Es braucht vor allem Konstanz, um über mehrere Jahre kontinuierlich in eine Richtung zu arbeiten. Wir müssen eine gemeinsame Idee entwickeln und den Weg dahin konsequent verfolgen. Im sportlichen Bereich bedeutet das, dass wir ein Spielsystem finden müssen, das zum Grasshopper Club Zürich, zum Umfeld und zur hiesigen Mentalität passt. Dieses müssen wir über alle Ebenen hinweg umsetzen. Die Spielphilosophie muss deutlich erkennbar werden, damit jeder sofort sieht: Hier spielt GC. Dafür braucht es nicht nur die erste Mannschaft, sondern ganz besonders auch die gesamte Juniorenabteilung, die die Jungen formen und für einen Einsatz in der Super League vorbereiten muss.

Wie kannst Du in Deiner Rolle GC bei dieser Entwicklung unterstützen?

Ich bin der Ideengeber. Gemeinsam mit dem Staff muss ich eine Richtung vorgeben und diese vorleben. Und es wird meine Aufgabe sein, zu überprüfen, ob die Vorgaben von den verschiedenen Teams, Trainern und Spielern umgesetzt und die Ziele erreicht werden. Dabei bin ich direkt und spreche Erwartungen und Probleme klar an – aber nicht um irgendjemanden abzukanzeln, sondern um uns alle besser zu machen. Deshalb sage ich nicht nur, was nicht gut ist, sondern ich zeige vor allem auf, woran der einzelne Spieler oder Trainer arbeiten muss, um sich zu verbessern. 

Apropos Nachwuchsförderung: In der Bundesliga warst Du vor allem auch dafür bekannt, junge vielversprechende Talente zu entdecken und zu fördern. Wird dies auch bei GC eine Deiner Aufgaben sein?

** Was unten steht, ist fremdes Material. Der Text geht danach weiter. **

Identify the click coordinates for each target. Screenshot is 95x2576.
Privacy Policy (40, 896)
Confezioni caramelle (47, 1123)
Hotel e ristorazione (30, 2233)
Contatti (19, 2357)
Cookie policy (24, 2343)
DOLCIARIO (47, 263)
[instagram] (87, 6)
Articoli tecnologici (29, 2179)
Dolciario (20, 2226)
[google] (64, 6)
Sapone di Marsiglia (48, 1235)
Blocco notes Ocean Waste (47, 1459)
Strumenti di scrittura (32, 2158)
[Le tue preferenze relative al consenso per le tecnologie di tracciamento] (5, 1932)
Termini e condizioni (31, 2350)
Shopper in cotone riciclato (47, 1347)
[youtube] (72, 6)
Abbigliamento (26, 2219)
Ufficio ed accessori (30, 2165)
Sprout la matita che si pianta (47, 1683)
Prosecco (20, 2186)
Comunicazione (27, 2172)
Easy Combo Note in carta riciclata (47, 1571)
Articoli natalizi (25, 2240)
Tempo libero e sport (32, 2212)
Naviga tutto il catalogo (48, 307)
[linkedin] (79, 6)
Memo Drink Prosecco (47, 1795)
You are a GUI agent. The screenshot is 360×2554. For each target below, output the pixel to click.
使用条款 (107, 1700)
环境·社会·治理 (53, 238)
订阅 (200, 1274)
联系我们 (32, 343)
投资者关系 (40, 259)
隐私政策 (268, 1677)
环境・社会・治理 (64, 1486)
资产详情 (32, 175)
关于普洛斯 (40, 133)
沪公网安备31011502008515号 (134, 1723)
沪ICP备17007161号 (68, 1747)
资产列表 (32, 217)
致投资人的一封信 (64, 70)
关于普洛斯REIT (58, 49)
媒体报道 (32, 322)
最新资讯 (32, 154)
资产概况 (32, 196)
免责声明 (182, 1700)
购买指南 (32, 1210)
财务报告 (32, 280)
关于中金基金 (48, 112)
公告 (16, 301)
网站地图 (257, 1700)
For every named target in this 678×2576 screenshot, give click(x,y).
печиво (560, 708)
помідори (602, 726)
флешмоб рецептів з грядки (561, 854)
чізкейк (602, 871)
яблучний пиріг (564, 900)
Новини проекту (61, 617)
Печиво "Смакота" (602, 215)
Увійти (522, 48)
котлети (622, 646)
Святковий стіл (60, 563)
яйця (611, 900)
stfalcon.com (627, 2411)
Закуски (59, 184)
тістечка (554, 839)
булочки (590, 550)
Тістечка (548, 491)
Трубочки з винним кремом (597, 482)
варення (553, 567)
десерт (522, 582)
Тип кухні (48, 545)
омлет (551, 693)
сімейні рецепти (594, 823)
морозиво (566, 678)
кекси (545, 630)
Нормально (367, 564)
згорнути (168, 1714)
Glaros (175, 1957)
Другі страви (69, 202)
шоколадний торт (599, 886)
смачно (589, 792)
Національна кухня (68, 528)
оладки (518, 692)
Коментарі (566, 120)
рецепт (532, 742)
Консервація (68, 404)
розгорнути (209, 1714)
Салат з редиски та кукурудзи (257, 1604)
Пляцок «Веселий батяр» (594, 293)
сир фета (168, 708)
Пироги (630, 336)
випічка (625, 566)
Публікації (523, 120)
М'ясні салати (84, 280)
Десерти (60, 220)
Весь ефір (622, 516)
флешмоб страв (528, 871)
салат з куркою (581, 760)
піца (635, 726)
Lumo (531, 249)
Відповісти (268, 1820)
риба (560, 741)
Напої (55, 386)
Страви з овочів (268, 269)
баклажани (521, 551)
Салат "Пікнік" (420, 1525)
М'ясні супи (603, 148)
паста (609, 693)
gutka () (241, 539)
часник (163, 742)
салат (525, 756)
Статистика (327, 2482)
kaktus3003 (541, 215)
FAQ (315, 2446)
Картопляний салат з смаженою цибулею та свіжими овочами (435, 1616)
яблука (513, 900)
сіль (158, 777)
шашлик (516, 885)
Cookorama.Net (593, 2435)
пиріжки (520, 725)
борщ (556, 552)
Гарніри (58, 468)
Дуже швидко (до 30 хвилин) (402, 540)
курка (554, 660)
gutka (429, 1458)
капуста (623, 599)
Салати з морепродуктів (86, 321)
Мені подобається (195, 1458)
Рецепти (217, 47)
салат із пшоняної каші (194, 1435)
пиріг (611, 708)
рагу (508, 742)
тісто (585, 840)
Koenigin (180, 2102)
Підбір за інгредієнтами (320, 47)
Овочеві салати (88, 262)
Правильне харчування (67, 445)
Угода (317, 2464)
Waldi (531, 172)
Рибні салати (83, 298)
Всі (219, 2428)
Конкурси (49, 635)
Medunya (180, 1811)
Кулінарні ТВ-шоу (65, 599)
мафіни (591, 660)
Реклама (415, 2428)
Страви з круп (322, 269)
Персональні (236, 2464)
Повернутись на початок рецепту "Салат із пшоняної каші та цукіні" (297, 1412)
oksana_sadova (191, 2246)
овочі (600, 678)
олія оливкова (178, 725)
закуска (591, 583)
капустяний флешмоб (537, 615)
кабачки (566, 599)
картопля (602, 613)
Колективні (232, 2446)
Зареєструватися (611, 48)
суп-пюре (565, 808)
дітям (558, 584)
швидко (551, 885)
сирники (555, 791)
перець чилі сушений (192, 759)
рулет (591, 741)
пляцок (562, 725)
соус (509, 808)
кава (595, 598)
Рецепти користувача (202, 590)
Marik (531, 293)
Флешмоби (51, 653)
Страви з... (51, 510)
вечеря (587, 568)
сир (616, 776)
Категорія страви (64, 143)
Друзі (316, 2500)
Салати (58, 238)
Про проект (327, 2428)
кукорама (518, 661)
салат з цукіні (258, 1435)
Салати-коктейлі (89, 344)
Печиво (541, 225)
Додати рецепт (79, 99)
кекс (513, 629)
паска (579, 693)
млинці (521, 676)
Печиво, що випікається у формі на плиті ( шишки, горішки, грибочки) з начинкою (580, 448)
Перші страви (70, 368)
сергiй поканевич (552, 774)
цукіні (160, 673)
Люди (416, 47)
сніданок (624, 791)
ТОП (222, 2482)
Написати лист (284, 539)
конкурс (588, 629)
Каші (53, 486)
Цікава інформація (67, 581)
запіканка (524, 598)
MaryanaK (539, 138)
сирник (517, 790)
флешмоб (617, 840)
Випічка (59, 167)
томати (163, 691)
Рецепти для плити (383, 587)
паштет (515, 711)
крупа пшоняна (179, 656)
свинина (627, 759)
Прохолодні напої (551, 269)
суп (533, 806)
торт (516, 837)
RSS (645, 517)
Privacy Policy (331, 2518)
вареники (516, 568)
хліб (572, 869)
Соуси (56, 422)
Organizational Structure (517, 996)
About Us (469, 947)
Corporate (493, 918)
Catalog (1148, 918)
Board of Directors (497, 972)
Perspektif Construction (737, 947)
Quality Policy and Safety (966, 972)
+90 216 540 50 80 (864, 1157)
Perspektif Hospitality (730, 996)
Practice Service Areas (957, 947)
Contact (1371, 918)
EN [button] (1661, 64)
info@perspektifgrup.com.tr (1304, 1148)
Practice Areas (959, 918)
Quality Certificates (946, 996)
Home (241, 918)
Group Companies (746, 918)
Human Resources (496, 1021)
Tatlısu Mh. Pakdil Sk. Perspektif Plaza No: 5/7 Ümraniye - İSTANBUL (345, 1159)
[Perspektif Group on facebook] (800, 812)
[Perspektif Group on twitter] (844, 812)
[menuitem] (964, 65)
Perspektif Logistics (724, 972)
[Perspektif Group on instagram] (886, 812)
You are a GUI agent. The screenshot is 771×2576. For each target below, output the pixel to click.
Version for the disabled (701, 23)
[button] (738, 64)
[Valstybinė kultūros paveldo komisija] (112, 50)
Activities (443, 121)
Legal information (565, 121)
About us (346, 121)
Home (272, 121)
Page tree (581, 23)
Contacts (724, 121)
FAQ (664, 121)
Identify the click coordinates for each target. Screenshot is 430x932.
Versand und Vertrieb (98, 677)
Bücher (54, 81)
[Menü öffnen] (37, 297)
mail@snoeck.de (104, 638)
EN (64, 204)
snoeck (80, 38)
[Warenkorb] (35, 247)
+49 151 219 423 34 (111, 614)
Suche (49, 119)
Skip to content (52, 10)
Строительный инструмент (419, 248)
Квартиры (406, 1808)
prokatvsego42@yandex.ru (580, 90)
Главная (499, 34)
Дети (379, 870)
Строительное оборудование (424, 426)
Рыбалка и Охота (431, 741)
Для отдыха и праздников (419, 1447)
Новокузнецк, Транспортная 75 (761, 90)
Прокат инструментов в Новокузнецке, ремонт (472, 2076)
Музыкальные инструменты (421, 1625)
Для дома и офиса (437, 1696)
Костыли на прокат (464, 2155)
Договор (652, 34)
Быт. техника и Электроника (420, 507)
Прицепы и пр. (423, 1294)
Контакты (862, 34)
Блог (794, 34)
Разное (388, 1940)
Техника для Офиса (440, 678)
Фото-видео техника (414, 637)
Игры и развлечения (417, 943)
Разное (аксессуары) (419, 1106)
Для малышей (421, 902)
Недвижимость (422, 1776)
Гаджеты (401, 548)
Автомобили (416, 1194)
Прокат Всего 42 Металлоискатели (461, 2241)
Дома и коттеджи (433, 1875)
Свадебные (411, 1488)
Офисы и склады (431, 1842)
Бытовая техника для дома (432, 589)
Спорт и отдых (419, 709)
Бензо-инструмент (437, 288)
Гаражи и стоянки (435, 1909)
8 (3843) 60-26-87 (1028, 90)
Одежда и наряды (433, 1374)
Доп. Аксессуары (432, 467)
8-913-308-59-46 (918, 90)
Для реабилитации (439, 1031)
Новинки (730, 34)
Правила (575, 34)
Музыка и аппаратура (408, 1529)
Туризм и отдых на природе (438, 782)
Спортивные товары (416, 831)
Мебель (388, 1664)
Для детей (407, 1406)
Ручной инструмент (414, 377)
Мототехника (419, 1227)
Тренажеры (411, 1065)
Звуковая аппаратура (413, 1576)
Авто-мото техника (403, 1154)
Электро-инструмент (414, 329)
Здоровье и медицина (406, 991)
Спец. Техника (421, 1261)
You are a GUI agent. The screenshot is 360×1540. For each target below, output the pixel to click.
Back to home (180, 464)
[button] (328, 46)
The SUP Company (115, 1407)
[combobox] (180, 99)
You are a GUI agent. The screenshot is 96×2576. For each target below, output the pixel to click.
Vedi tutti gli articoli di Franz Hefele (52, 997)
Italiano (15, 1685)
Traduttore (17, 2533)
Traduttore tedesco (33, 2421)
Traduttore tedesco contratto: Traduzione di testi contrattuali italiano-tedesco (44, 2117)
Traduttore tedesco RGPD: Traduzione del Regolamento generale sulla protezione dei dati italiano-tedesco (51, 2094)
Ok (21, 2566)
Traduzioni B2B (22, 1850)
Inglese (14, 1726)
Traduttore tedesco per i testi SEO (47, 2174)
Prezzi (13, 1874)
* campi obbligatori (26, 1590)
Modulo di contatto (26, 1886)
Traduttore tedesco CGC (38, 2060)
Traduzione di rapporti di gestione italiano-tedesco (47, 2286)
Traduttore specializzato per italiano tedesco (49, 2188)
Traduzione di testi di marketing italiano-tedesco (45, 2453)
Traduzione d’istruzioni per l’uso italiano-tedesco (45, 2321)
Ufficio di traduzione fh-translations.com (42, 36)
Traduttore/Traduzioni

Der Nachwuchs wird in Zukunft eine tragende Rolle spielen. Die Förderung junger Talente war für mich schon immer eine Herzensangelegenheit. Und GC Zürich braucht eine gute Juniorenausbildung, um zum sportlichen Erfolg zurückzufinden. Nachwuchstrainer sollen die erste Mannschaft beobachten können, um aus erster Hand zu lernen, was es braucht, um ein Profi zu werden. Schliesslich müssen sie auch unsere Spielphilosophie mittragen, damit sie wissen, wie und in welchen Belangen sie unsere jungen Spieler ausbilden sollen. Ich hatte das Glück, dass ich als Trainer und als Scout auf diese Weise gefördert worden bin. Dies möchte ich weitergeben und auch anderen ermöglichen. Gute Trainer können wir nachziehen, wenn es innerhalb GC eine Aufstiegschance gibt. Wenn das gelingt, ist das eine tolle Bestätigung der eigenen Arbeit.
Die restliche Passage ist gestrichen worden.